Passing a reference to an API

How can I fix the code below? I tried using owning_ref but I can't get it to work.

extern crate owning_ref; // 0.4.0

struct ExternalAPIStruct<'a> {
    inner: &'a str,
}

impl<'a> ExternalAPIStruct<'a> {
    pub fn new(config: &'a str) -> Self {
        ExternalAPIStruct { inner: config }
    }
}

// can be changed
struct MyStruct<'a> {
    ext: ExternalAPIStruct<'a>,
}

impl<'a> MyStruct<'a> {
    pub fn new(config: String) -> Self {
        // can be changed
        MyStruct {
            // can't reference a local variable
            ext: ExternalAPIStruct::new(&config)
        }
    }
}

fn main() {
    let dynamic_str = "Hello there".to_owned();
    
    let _my_struct = MyStruct::new(dynamic_str);
}

(Playground)

Errors:

   Compiling playground v0.0.1 (/playground)
error[E0515]: cannot return value referencing function parameter `config`
  --> src/main.rs:21:9
   |
21 | /         MyStruct {
22 | |             ext: ExternalAPIStruct::new(&config)
   | |                                         ------- `config` is borrowed here
23 | |         }
   | |_________^ returns a value referencing data owned by the current function

error: aborting due to previous error

For more information about this error, try `rustc --explain E0515`.
error: Could not compile `playground`.

To learn more, run the command again with --verbose.

UPD:

Worked around with an owning_ref::OwningHandle (unfortunately, it uses unsafe):

You can do it like this, although you didn't exactly state your needs, so it might be off.

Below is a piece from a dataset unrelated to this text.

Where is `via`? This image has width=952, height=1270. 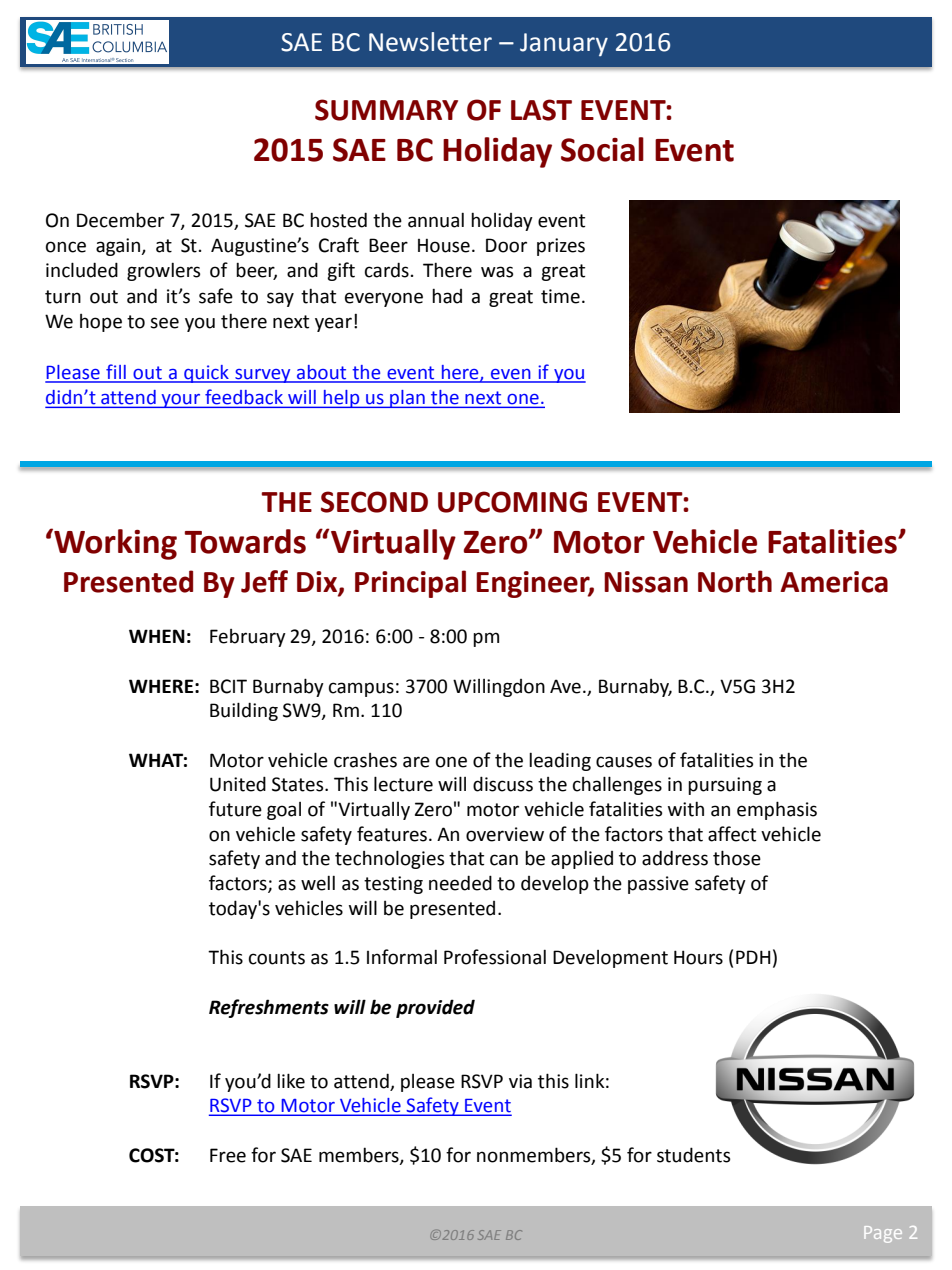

References are for temporary values borrowed from somewhere else, and imply that you will not free that value.

I don't see why would you put a temporary borrow in ExternalAPIStruct. If you're going to store the config, it has to be String or Box<str> (note that both String and Box store data by reference. You don't need Rust's borrows to store or pass things by reference).

You could take config by reference instead of by value.

I.e. &'a str instead of String in new

That's the catch. It's an external API and the only constructor accepts &'a str where 'a must outlive the created object.

Uh, that API could have used Cow :confused:

In that case your new taking &'a str instead of String makes most sense.

Alternatively, if you don't create many of these, Box::leak(String.into_boxed_slice()) can give you arbitrary 'static str at the cost of never freeing that memory.

Sure it's gonna take some time to fill up 32GiB of RAM with Box::leak :slight_smile:

If you're interested, here's how I worked around the problem: https://github.com/greshake/i3status-rust/pull/317/files#diff-d25ef168d08ddcfeaca8453639097a59R205

Gonna think now how to avoid being unsafe.